【Android】AudioRecord::getMinBufferSize源码分析

Android录制音频，一般会使用AudioRecord。今天我们来分析一下AudioRecord的源代码，看看它是怎么完成音频录制的。本文的代码基于Android 9.0。

AudioRecord的简单使用

使用AudioRecord录制音频，主要包含以下几个步骤：

1. 首先要创建AudioRecord的对象，通过构造函数public AudioRecord(int audioSource, int sampleRateInHz, int channelConfig, int audioFormat, int bufferSizeInBytes)。AudioRecord还有其它构造函数，我们这里以这个构造函数为例。这里，audioSource指定音频源，音频源在MediaRecorder.AudioSorce中定义，可定时MIC，VOICE_COMMUNICATION等。具体可以查阅AudioSource的源码。sampleRateInHz指定采样频率，一般采用44100Hz保证在所有设备上都可以正常工作。channelConfig指定声道，这在AudioFormat中定义，可以是CHANNEL_IN_MONO（单声道），CHANNEL_IN_STEREO（立体声）等。audioFormat质地感音频格式，即采样深度，可以是ENCODING_PCM_8BIT， ENCODING_PCM_16BIT等，定义在AudioFormat中。最后一个参数是bufferSizeInBytes，即录制过程中缓冲区的大小。缓冲区的大小一般通过getMinBufferSize获取。getMinBufferSize决定录制过程中所需要的最小缓冲区，如果我们传给bufferSizeInBytes的缓冲区大小比getMinBufferSize返回的值更小，AudioRecord的初始化可能会失败。关于AudioRecord构造函数内部逻辑比较简单，这里不展开讨论。我们重点关注一下getMinBufferSize的实现，它是如何确定这个最小缓冲区大小的呢？

**任务目标:** 根据这篇AudioRecord源码分析的文章，为保证在所有设备上都能正常工作，sampleRateInHz一般采用多少？

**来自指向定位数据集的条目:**
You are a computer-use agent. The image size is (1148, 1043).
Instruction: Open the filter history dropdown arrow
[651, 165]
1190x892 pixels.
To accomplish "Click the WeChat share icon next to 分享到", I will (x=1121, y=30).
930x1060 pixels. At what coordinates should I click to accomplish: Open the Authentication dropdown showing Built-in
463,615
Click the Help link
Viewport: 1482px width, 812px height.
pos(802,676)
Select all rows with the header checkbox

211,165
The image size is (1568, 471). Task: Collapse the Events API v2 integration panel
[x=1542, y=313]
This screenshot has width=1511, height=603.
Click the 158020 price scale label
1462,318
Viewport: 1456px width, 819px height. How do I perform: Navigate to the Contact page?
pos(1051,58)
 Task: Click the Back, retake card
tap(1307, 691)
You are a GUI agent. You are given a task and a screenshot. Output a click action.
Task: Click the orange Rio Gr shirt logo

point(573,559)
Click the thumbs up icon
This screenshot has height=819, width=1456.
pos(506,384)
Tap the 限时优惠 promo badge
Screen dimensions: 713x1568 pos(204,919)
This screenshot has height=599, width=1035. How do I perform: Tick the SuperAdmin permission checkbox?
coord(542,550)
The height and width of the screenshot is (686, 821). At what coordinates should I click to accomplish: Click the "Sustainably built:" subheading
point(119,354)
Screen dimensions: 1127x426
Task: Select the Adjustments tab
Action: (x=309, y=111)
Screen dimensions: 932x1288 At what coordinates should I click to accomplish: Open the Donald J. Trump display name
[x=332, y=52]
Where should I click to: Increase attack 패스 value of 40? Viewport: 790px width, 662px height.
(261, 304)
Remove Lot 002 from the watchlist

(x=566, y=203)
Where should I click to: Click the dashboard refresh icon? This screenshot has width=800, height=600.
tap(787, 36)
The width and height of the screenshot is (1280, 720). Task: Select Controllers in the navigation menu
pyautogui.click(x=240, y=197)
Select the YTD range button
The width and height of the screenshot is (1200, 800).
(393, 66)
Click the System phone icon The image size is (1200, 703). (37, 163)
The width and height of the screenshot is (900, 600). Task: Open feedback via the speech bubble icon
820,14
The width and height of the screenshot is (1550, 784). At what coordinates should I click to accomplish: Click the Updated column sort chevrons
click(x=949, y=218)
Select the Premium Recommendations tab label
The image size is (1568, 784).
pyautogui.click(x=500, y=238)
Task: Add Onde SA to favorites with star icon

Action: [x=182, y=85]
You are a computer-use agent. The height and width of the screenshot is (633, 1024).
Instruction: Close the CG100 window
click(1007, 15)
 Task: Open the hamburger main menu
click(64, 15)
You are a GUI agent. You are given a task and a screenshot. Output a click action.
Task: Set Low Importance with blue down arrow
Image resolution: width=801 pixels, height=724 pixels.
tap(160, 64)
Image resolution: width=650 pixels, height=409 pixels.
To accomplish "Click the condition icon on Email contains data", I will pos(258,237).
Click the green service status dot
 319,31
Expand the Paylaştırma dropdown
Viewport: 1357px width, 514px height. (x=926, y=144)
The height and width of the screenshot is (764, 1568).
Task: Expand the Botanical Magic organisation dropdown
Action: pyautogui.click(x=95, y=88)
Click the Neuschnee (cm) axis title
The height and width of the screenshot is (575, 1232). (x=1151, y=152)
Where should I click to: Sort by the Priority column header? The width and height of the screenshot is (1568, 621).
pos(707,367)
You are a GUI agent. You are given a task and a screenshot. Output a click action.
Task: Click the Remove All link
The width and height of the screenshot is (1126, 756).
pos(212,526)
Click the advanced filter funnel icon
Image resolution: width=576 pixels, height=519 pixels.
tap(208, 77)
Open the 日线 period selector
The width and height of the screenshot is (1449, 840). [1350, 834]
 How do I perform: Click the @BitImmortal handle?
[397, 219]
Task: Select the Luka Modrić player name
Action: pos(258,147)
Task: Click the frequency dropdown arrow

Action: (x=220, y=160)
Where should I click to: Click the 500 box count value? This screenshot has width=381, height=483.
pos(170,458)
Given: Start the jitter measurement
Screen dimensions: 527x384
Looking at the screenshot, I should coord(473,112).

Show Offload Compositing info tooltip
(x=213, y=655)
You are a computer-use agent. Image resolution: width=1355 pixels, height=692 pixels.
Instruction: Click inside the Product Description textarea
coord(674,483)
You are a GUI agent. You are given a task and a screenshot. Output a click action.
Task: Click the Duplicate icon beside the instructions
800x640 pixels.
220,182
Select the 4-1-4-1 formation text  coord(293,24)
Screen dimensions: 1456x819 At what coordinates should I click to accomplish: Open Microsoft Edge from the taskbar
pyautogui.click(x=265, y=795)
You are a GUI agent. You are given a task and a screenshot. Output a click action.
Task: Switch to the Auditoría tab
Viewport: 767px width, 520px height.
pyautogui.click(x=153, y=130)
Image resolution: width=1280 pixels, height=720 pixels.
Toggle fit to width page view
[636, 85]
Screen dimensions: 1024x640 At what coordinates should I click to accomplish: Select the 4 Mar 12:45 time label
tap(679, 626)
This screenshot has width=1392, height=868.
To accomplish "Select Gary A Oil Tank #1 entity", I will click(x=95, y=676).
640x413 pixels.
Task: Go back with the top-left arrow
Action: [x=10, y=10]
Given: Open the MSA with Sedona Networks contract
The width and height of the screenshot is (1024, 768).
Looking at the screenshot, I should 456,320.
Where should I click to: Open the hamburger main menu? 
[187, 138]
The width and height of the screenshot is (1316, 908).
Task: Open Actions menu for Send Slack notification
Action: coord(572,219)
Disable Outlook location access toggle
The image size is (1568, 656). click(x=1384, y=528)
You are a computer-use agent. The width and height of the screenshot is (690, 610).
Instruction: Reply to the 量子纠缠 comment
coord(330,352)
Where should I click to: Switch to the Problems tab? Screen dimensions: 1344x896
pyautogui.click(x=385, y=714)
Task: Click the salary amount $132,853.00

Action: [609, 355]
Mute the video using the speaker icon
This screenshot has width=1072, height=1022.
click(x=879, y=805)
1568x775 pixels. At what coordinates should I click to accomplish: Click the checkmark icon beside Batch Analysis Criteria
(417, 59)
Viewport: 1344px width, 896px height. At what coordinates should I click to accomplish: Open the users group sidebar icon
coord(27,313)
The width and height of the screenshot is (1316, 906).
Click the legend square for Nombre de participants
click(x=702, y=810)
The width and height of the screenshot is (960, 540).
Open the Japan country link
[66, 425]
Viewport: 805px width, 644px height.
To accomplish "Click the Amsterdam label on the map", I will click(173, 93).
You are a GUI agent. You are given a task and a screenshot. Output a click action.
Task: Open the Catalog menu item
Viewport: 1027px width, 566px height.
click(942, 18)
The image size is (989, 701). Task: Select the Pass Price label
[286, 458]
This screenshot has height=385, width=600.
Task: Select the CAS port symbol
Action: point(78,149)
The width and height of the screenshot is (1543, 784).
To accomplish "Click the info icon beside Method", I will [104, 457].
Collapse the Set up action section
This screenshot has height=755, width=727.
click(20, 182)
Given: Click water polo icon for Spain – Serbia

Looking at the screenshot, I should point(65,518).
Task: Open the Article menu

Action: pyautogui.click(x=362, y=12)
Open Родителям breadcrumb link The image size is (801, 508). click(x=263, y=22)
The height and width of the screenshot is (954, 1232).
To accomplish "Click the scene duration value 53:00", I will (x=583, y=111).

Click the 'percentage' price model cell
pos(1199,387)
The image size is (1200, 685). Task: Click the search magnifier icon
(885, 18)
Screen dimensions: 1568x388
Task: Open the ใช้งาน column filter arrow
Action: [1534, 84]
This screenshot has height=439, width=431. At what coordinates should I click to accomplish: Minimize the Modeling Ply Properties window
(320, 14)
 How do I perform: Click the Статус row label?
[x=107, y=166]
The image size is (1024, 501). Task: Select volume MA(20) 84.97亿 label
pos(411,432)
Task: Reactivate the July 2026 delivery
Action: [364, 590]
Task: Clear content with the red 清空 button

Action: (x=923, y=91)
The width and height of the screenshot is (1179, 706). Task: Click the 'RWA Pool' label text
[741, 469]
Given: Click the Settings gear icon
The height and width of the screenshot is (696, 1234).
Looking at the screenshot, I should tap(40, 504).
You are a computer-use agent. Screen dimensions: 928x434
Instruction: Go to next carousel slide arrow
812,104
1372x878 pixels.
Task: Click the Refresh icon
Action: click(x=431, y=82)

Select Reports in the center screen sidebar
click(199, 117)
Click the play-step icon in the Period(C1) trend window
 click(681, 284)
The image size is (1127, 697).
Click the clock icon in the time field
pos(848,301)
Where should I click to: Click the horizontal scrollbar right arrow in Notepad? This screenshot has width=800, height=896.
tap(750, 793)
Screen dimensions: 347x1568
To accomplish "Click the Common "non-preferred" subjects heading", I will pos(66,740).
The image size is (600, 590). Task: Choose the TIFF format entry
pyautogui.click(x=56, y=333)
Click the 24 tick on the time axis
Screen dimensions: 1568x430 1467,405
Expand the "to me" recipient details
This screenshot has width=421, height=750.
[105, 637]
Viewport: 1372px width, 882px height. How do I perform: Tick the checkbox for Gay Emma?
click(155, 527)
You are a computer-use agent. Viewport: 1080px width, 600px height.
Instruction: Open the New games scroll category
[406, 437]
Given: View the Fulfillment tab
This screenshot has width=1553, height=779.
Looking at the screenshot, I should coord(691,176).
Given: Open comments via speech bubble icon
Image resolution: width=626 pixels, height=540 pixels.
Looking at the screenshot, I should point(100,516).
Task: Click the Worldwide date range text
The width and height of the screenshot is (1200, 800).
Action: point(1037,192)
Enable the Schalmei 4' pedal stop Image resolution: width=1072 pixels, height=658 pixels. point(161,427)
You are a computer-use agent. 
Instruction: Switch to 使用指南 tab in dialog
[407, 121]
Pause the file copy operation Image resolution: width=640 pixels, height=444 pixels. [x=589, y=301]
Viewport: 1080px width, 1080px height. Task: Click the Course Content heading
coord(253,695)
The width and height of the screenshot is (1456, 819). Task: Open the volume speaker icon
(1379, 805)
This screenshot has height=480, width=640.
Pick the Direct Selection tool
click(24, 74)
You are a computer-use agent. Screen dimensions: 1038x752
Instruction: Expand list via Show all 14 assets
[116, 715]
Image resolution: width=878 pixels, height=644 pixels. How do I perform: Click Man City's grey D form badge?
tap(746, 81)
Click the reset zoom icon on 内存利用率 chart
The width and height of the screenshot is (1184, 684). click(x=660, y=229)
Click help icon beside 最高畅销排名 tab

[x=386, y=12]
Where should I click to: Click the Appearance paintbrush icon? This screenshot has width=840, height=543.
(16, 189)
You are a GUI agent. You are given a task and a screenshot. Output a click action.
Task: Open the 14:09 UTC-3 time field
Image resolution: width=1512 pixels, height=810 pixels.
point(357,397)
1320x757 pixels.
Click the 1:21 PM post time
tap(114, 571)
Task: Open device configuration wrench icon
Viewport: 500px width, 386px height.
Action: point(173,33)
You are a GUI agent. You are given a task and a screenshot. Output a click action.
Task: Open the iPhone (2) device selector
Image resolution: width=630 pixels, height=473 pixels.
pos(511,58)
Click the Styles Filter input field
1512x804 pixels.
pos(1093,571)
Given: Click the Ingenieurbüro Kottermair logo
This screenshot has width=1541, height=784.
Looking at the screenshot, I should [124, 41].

**回答:** 一般采用44100Hz。